Everything We Know So Far About the ‘Making a Murderer’ Confession
With so many pieces to this increasingly confusing puzzle of a murder case being reported, here’s everything we know about Joseph Evans Jr., the confession, whether or not it’s credible and when can you watch 'Convicting a Murderer.' YouTube / Netflix

Is anyone taking Evans confession seriously?

Evans letter to Zellner was accompanied by a deposit slip, requesting $2,000 to start any discussions, a move that casts doubt on the motivations underpinning Evans' confession. Additionally, Evans requested $250,000 in addition to the $100,000 reward if his confession led to Avery's exoneration.

"Keep your panties on and shirt down, because I'm not out to screw you," Evans said in the concluding paragraph of his confession letter to Zellner. "This is a deal relationship between you/me, you'll win when I give all up and the full cover-up story," referring to his own allegations that the state covered up Evans involvement in the murder in order to convict Avery.

Also, this isn't the first time Evans has attempted to insert himself in the Halbach case. In 2017 Evans submitted a nine-page letter to multiple media outlets stating that Avery confessed to the murder to Evans when the pair were cellmates in Wisconsin.

Zellner called the current confession a "publicity stunt" and said that Avery "laughed" when she read him the confession letter. She told Newsweek Wednesday, "The only credible thing Evans has done is discredit his 2016 statement that Avery confessed the murder to him. His recent publicity stunt is pathetic."

Shawn Rech, the director of the Convicting a Murder documentary series, also cast doubt on Evans' confession.

"He already admitted to lying, he's a convicted felon, so that tells you, maybe he's not the most believable guy in the world," Rech told Fox News on Tuesday. "But, at the same time, he killed someone in the state of Wisconsin and he was walking around free when all this happened, and maybe this was the reason he was trying to point the finger at Steven Avery in the first place.
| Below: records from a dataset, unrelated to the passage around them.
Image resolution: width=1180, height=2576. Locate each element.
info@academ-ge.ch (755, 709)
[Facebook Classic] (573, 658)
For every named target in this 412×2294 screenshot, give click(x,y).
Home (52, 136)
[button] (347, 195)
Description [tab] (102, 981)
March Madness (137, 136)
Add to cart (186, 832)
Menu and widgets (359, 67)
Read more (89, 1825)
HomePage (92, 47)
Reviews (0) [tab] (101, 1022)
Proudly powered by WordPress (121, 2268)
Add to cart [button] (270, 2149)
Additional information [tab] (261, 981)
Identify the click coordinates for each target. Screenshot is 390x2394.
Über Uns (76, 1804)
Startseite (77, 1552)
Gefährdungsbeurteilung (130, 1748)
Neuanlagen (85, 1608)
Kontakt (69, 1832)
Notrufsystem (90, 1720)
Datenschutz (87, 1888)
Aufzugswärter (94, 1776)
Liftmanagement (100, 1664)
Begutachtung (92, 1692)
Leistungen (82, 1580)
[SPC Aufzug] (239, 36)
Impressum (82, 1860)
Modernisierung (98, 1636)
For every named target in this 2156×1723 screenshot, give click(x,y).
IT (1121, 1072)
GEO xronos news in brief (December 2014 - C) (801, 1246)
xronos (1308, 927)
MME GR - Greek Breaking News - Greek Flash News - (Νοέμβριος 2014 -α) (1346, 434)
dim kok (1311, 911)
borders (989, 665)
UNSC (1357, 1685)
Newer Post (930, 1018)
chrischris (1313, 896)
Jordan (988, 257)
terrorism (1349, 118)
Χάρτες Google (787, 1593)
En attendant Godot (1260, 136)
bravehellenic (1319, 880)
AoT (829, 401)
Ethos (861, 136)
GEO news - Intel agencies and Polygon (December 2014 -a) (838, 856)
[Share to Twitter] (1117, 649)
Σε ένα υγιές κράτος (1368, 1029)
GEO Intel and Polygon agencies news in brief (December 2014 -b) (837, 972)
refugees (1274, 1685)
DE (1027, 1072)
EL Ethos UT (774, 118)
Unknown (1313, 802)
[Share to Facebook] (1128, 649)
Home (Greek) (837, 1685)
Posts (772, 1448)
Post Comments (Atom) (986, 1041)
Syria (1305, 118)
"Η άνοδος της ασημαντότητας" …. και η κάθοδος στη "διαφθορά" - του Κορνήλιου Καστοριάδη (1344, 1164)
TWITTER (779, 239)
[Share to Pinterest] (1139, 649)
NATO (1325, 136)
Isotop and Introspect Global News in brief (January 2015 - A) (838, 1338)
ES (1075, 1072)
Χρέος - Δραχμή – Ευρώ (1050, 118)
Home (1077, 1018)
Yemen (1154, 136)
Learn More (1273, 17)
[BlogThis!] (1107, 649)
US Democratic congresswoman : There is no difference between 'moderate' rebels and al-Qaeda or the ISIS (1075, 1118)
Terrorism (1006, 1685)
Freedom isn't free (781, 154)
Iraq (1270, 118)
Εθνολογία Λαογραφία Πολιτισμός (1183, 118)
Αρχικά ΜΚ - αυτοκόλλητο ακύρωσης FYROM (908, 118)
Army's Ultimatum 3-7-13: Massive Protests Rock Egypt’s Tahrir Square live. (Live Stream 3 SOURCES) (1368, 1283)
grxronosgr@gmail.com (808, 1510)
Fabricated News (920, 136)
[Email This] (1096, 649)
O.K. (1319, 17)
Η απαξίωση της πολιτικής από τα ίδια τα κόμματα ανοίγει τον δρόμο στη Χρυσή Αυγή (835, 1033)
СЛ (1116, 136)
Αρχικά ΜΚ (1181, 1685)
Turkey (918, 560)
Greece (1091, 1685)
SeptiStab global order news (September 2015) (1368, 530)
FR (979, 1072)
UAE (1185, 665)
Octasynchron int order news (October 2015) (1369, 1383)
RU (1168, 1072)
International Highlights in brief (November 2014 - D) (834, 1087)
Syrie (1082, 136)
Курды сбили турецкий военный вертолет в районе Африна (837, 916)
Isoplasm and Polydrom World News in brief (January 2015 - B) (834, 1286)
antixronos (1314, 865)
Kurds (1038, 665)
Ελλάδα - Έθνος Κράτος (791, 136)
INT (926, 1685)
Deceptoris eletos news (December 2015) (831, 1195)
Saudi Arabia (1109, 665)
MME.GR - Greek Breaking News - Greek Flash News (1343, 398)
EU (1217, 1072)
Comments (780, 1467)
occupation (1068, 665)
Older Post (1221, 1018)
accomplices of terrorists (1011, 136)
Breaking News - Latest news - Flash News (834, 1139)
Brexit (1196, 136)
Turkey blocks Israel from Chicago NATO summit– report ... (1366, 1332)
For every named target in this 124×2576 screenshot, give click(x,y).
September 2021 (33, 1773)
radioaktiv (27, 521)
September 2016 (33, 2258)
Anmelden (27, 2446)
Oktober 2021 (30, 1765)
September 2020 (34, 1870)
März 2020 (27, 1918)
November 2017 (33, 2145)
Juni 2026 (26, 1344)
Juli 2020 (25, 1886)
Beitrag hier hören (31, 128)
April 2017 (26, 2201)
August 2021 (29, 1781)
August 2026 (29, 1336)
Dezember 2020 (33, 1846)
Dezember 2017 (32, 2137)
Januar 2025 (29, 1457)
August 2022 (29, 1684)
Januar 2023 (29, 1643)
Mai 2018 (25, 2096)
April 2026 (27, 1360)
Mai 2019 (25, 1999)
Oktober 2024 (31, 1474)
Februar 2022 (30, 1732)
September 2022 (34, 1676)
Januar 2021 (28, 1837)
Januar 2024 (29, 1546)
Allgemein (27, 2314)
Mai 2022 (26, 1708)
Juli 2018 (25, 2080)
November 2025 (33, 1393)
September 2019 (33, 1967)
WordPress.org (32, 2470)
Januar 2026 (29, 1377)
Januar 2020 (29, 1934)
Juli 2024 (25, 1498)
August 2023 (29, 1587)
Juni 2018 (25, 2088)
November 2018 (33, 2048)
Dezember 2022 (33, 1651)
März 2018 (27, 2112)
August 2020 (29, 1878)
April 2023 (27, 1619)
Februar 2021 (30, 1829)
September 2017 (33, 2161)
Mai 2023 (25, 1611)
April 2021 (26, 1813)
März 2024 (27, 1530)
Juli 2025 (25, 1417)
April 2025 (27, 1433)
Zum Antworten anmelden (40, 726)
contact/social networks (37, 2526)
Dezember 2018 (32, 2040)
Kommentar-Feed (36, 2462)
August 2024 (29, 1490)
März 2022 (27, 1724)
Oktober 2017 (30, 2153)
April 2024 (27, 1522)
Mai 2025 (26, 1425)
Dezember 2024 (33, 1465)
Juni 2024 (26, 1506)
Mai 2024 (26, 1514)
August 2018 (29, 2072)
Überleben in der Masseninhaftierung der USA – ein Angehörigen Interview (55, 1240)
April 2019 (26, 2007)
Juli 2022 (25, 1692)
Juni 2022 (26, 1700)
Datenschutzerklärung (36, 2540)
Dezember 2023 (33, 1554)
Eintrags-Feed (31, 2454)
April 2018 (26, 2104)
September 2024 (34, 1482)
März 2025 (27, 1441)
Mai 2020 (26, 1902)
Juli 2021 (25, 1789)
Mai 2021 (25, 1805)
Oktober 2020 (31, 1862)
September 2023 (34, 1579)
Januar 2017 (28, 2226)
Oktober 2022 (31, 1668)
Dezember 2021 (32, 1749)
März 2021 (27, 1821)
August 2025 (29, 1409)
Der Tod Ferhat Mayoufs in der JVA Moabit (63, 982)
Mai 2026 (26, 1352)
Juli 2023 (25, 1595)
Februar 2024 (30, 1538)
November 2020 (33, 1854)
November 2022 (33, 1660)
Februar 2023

So, it's kind of a balancing act you kind of have to do."

What will Convicting a Murderer be about and when will it be released?

Rech told Deadline in 2018 that Convicting a Murder will take a broader look at the Halbach case.

"When Making A Murderer was produced, many on the law enforcement side of the story could not, or would not, participate in the series, which resulted in a one-sided analysis of the case," Rech told Deadline. "This docuseries will examine the case and the allegations of police wrongdoing from a broader perspective. It will also share with viewers the traumatic effects of being found guilty and vilified in the court of public opinion."

Transition Studios, the production company behind the docuseries, has not yet announced a release date or where the series will air.